BEGIN Dataset records

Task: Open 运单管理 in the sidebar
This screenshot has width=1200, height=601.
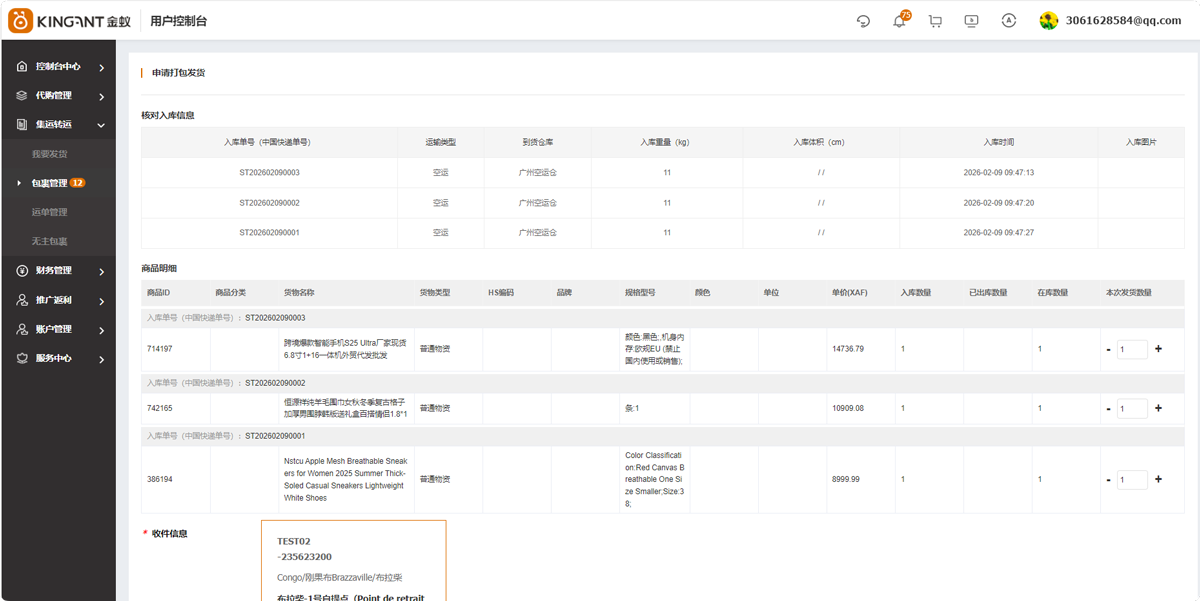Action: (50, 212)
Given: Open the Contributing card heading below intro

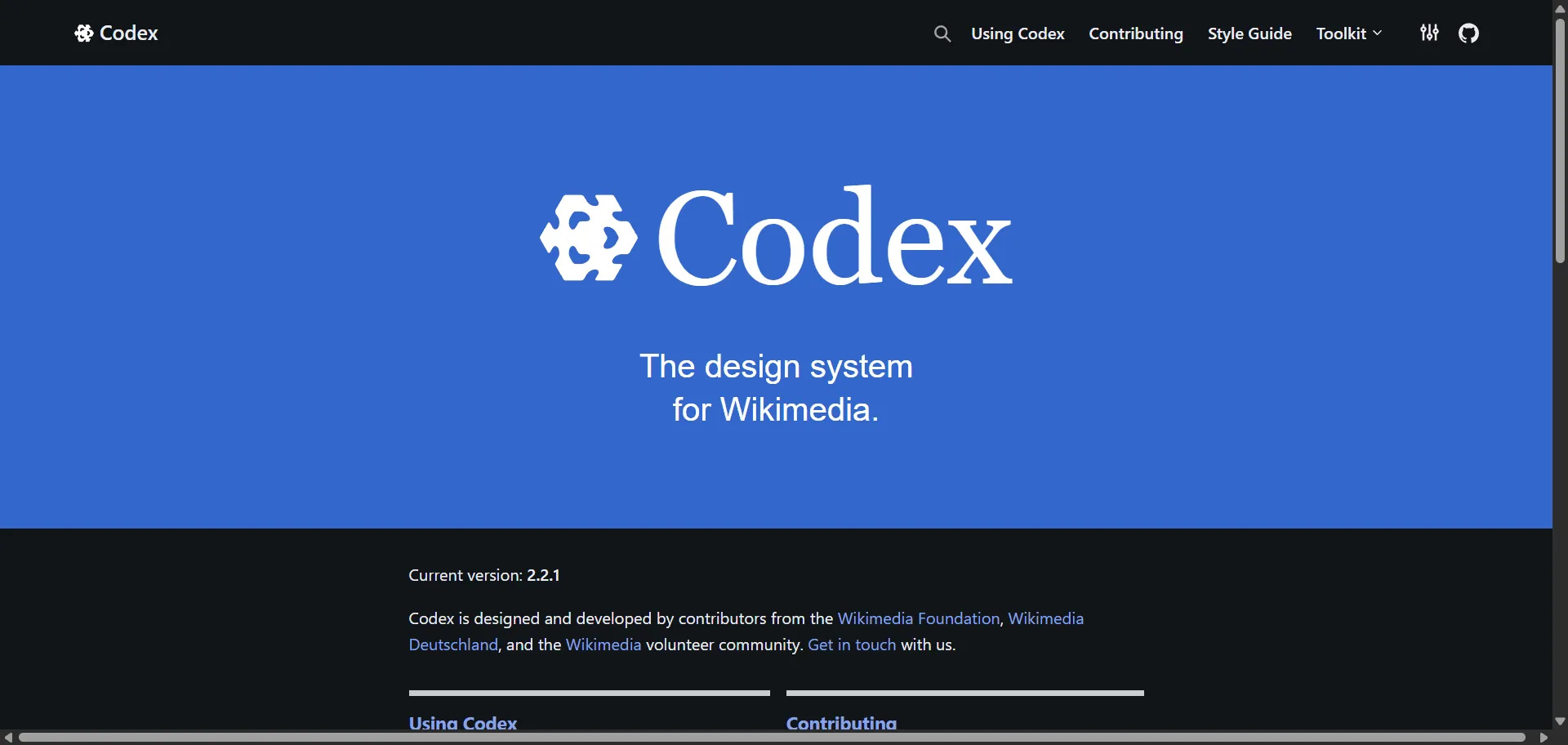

END Dataset records
BEGIN Dataset records

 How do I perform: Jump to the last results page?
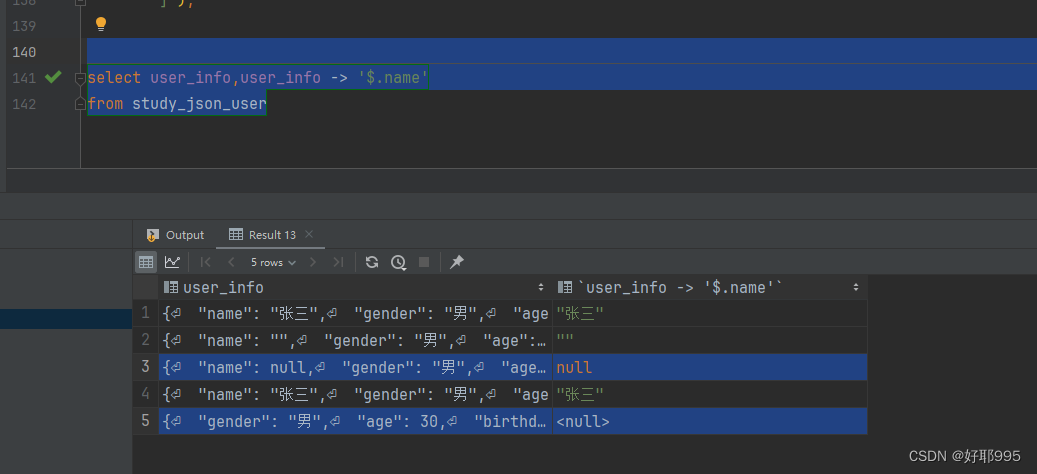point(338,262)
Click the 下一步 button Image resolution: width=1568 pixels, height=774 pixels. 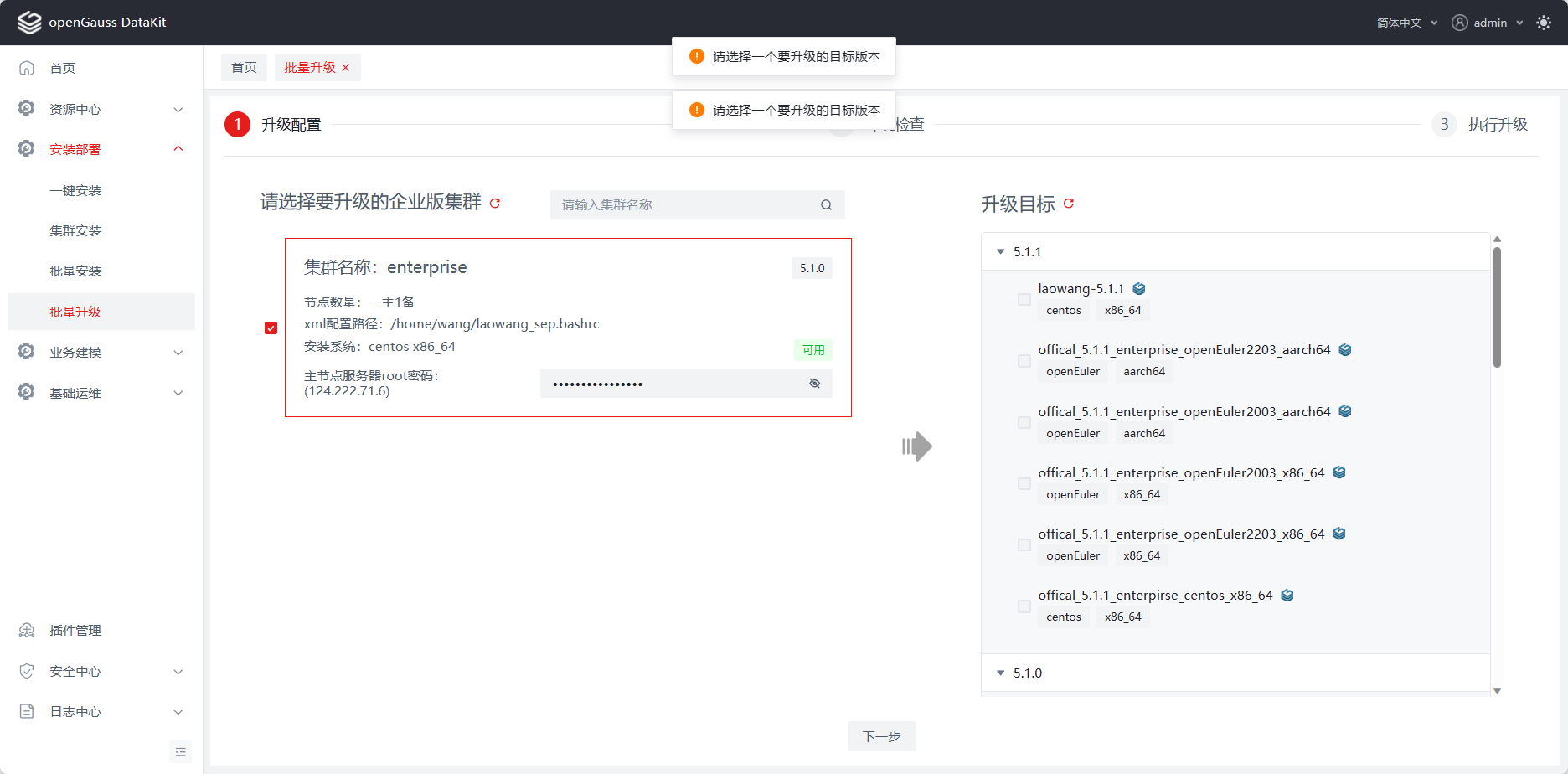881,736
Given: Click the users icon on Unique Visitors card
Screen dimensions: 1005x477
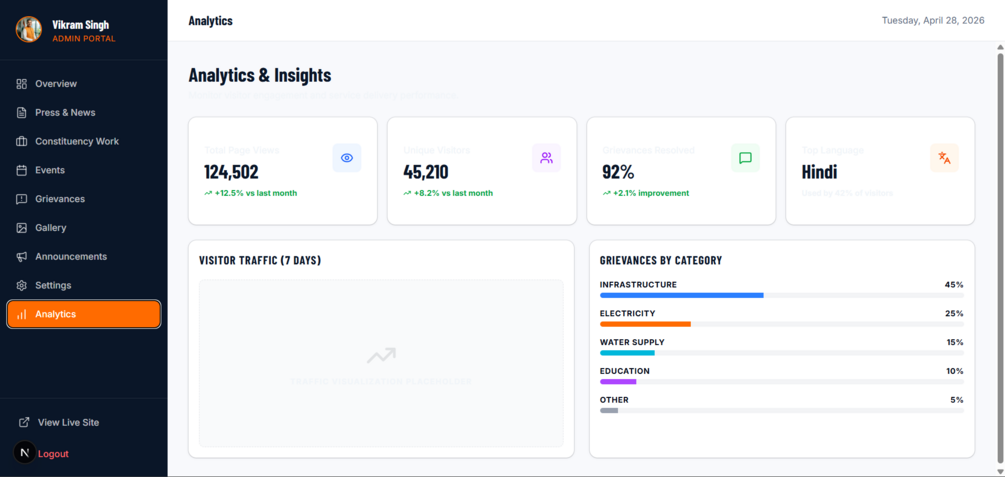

END Dataset records
BEGIN Dataset records

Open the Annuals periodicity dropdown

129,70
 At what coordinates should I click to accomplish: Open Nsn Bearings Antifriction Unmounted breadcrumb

END Dataset records

Exercise directions> Now transcribe the lines above exactly, starting at the line containing "Task: Open 运单管理 in the sidebar" and ending at the line containing "Given: Open the", both lines included, pictures excluded.

Answer section>
Task: Open 运单管理 in the sidebar
This screenshot has width=1200, height=601.
Action: (50, 212)
Given: Open the Contributing card heading below intro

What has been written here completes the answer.